Seeking a breakout: Chafee, Webb and O'Malley look for a big night among Dems

Politics

Seeking a breakout: Chafee, Webb and O'Malley look for a big night among Dems

Somewhere in America, Jim Webb, a former Virginia senator, and Lincoln Chafee, a former Rhode Island senator, are alive and well and running for president. So is Martin O'Malley, who has campaigned more aggressively than both. On Tuesday night, all three will take their place on stage with Hillary Clinton and Bernie Sanders for the first Democratic presidential debate, fielding questions from CNN’s Anderson Cooper and claiming their stake in the presidential election. With very few campaign appearances, media visibility or responses to reporters’ messages, Webb and Chafee are running shoestring campaigns while making a virtue of necessity by ostentatiously forgoing big donations. All three have one thing in common — an inability so far to generate any of the enthusiasm among voters that has pushed Sanders into and kept Clinton at the top of the field.

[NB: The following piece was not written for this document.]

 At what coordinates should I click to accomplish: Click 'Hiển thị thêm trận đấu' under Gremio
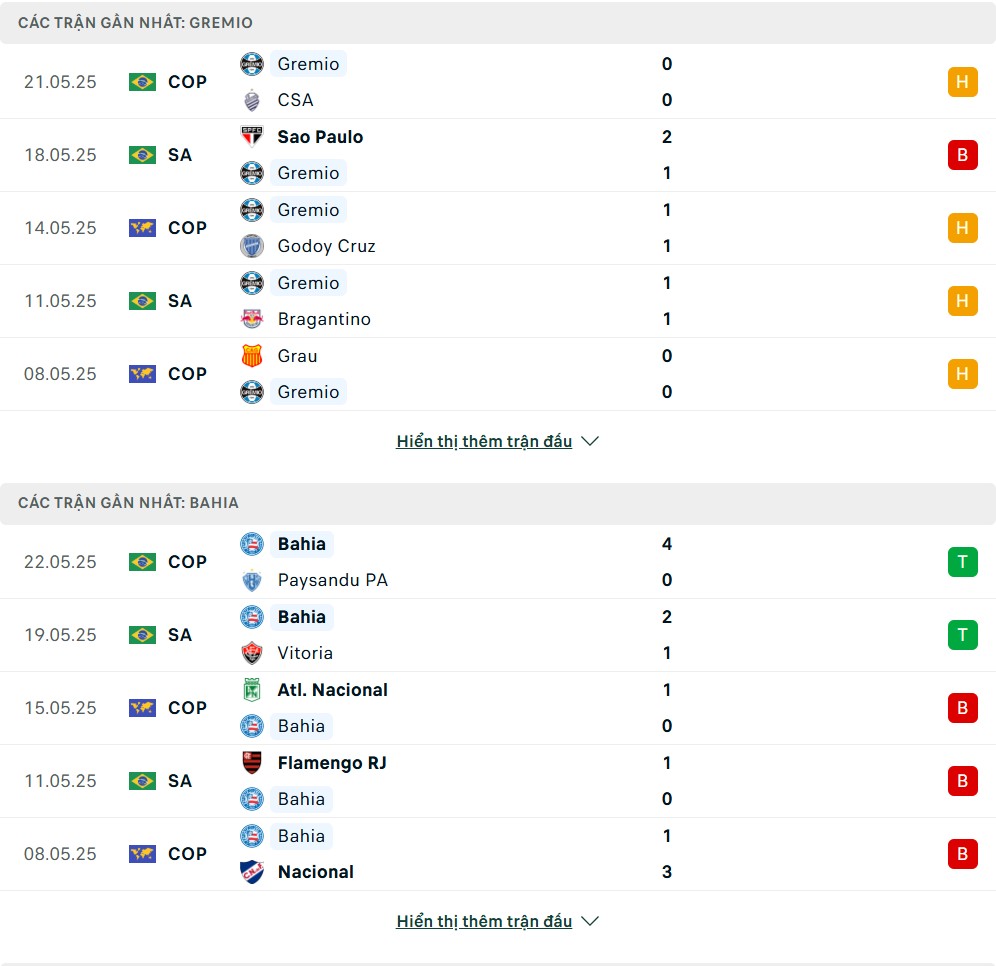point(484,441)
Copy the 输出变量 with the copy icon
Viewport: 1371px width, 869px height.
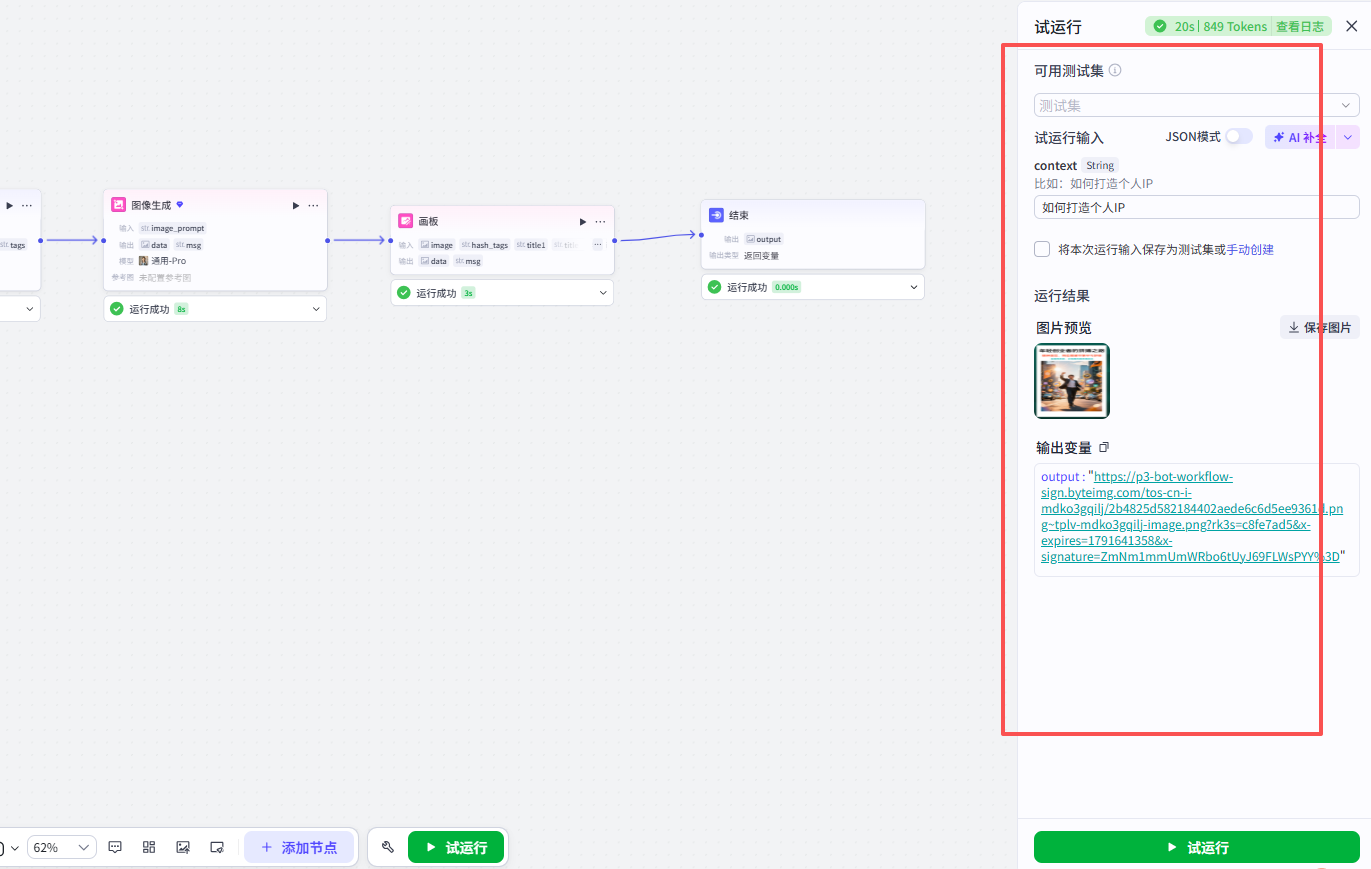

This will really be the first time that nationally voters see that there’s more than one alternative to this year’s inevitable frontrunner, Secretary Clinton.

Martin O'Malley

O'Malley, a former Maryland governor who touts his executive experience in dealing with issues such as gun control, is critical of Clinton for her recent shifts on policy issues, among them her opposition to the Trans-Pacific Partnership trade deal, which he calls a “reversal.” Expect Chafee to go after Clinton for her 2002 vote to authorize the war in Iraq. Webb, a Vietnam veteran, has deep experience on military issues and foreign policy, and has been critical of Clinton’s handling of the conflict in Libya. Even if they don’t boost their own candidacies, less popular contenders can still have an impact on a debate stage with original proposals and ideas.